THE government is ‘actively considering’ the introduction of mandatory gender pay gap reporting for companies, the Chief Minister has said.
Last week, Statistics Jersey released a report highlighting that the Island’s gender pay gap had increased from 10% to 12% in the months leading to June 2022 – its highest level since 2016.
Speaking to the JEP yesterday ahead of International Women’s Day, Deputy Kristina Moore said: ‘We are currently producing a government response to the Scrutiny report made by the Gender Pay Gap Review Panel.
‘This will be released in the coming days. It outlines our general agreement with the majority of the panel’s recommendations, which includes that we are actively considering the introduction of mandatory gender pay gap reporting over a period of time.’
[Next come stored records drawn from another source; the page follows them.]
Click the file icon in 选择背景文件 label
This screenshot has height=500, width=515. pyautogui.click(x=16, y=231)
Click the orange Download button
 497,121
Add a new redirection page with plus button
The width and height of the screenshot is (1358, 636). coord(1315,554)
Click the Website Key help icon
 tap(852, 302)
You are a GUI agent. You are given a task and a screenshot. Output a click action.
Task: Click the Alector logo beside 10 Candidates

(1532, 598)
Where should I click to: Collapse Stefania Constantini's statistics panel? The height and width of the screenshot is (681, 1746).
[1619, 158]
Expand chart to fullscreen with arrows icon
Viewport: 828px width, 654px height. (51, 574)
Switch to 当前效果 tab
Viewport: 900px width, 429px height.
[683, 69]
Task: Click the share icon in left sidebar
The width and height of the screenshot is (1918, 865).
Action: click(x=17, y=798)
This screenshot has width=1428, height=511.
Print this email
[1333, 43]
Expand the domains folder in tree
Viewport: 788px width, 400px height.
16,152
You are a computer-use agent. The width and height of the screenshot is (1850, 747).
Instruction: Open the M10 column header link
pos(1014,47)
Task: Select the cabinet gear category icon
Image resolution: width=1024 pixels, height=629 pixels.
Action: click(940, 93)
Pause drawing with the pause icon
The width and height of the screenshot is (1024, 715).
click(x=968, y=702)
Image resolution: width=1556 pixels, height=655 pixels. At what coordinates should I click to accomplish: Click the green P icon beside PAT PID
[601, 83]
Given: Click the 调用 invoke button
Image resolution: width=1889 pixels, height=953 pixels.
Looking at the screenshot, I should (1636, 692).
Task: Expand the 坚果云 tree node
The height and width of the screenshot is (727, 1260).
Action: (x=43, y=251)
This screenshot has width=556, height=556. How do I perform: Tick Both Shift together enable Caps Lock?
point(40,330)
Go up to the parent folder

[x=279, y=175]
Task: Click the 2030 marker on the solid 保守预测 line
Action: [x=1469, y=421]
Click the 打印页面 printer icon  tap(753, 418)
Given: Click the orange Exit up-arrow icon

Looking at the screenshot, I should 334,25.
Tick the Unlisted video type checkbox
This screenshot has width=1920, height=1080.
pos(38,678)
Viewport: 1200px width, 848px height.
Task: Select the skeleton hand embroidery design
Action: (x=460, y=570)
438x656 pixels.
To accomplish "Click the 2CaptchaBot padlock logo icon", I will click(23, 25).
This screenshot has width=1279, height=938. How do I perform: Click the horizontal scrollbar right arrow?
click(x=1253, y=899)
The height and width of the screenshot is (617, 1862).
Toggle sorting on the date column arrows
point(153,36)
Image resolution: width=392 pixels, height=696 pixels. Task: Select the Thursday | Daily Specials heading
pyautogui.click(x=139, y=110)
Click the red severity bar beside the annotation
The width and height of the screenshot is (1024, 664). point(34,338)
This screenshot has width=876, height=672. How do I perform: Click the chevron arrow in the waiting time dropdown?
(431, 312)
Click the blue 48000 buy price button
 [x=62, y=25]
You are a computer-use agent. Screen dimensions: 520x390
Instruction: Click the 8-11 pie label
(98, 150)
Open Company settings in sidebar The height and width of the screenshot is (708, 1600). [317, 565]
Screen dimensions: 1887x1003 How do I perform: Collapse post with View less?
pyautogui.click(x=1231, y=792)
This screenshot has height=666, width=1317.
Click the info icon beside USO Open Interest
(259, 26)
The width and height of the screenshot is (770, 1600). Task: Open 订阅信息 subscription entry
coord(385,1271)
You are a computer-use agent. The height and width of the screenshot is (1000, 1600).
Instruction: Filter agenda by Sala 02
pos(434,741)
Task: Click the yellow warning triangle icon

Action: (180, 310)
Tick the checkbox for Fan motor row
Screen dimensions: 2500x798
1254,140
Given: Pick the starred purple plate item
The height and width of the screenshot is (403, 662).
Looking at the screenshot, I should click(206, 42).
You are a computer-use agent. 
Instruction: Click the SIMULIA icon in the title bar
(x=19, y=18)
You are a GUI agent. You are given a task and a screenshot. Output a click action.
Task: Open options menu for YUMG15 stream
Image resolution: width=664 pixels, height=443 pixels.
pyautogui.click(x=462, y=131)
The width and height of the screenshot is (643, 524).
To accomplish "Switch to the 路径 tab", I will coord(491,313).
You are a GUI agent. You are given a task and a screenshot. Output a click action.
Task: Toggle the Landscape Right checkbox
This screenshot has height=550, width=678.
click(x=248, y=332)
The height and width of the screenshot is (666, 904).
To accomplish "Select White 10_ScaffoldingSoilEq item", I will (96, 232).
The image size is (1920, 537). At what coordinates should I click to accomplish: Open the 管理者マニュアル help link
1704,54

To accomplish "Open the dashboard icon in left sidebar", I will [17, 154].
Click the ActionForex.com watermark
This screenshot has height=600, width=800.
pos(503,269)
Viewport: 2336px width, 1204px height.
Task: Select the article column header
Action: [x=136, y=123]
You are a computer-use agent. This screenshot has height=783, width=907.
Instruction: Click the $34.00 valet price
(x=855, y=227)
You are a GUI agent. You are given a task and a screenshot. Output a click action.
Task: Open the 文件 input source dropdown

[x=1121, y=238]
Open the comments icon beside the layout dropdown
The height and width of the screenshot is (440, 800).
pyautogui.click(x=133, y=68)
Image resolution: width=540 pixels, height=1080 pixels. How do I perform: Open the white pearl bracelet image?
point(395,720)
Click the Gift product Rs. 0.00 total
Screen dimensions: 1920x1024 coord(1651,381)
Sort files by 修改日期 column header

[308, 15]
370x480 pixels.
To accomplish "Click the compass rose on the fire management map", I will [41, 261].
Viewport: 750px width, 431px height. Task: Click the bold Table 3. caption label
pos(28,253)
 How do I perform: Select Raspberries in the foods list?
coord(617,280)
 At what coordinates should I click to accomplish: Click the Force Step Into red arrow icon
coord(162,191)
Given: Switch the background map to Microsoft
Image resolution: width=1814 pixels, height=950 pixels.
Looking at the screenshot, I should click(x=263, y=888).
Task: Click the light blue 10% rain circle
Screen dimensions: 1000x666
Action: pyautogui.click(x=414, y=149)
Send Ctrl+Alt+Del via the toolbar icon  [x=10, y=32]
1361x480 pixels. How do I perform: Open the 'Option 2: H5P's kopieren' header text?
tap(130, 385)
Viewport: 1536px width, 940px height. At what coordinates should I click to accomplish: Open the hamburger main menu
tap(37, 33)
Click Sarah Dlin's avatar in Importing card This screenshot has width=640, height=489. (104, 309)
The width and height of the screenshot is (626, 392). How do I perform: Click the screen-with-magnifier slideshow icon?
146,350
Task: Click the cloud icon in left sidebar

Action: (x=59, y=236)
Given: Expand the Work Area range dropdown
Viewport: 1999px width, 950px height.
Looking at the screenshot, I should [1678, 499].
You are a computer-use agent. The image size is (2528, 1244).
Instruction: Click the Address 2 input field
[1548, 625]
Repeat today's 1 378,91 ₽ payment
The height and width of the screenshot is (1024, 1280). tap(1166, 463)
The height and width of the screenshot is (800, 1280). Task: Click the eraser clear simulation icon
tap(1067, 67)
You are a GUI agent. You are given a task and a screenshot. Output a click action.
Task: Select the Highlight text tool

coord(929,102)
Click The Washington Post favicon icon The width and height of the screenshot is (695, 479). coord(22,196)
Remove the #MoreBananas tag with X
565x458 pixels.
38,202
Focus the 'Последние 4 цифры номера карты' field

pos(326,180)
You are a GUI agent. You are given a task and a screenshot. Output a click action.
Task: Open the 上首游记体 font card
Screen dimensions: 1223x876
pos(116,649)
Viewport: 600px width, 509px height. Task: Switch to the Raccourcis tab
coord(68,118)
Organisations in the UK with a headcount of 250 or more must publish their gender pay gap reports by 30 March each year (4 April for private or voluntary sector organisations), but this is a measure currently not required by private companies in Jersey.
In 2022, a report from Jersey’s Gender Pay Gap Review Panel found that a majority of stakeholders supported the introduction of mandatory reporting. The Chartered Institute for Personnel and Development believed it should be a ‘priority’ and the Diversity Network said it was ‘necessary to ignite real change’.
The panel recommended that the government should ‘take the necessary action to introduce statutory gender pay gap reporting in Jersey which should include a requirement for businesses to publish a five-year action plan alongside their reports’.
In response to the potential impact on the business community, it also recommended that ‘a consultation should be undertaken with businesses in order to determine the appropriate threshold level for mandatory reporting and what level of support businesses might require in order to report on their gender pay gaps effectively’.
The Chief Minister further added: ‘Other countries have achieved much in terms of board diversity without having to impose mandatory quotas, and as society progresses and there is greater awareness of the importance of diversity, then we are making progress.’
She said: ‘While Jersey’s pay gap is still better than the international average, we are not in any way complacent.
‘We can always do better.
‘It is an area that we will continue to focus on and monitor and we encourage companies at this stage to voluntarily report their gender pay gap.
‘We have developed a template to share with companies to help them make the process easier.’
Jill Britton, director general of the Jersey Financial Services Commission, added: ‘In Jersey, we should be more aligned to the UK rule about publishing data and holding private companies publicly accountable.
‘A level of commitment and transparency does make a difference.’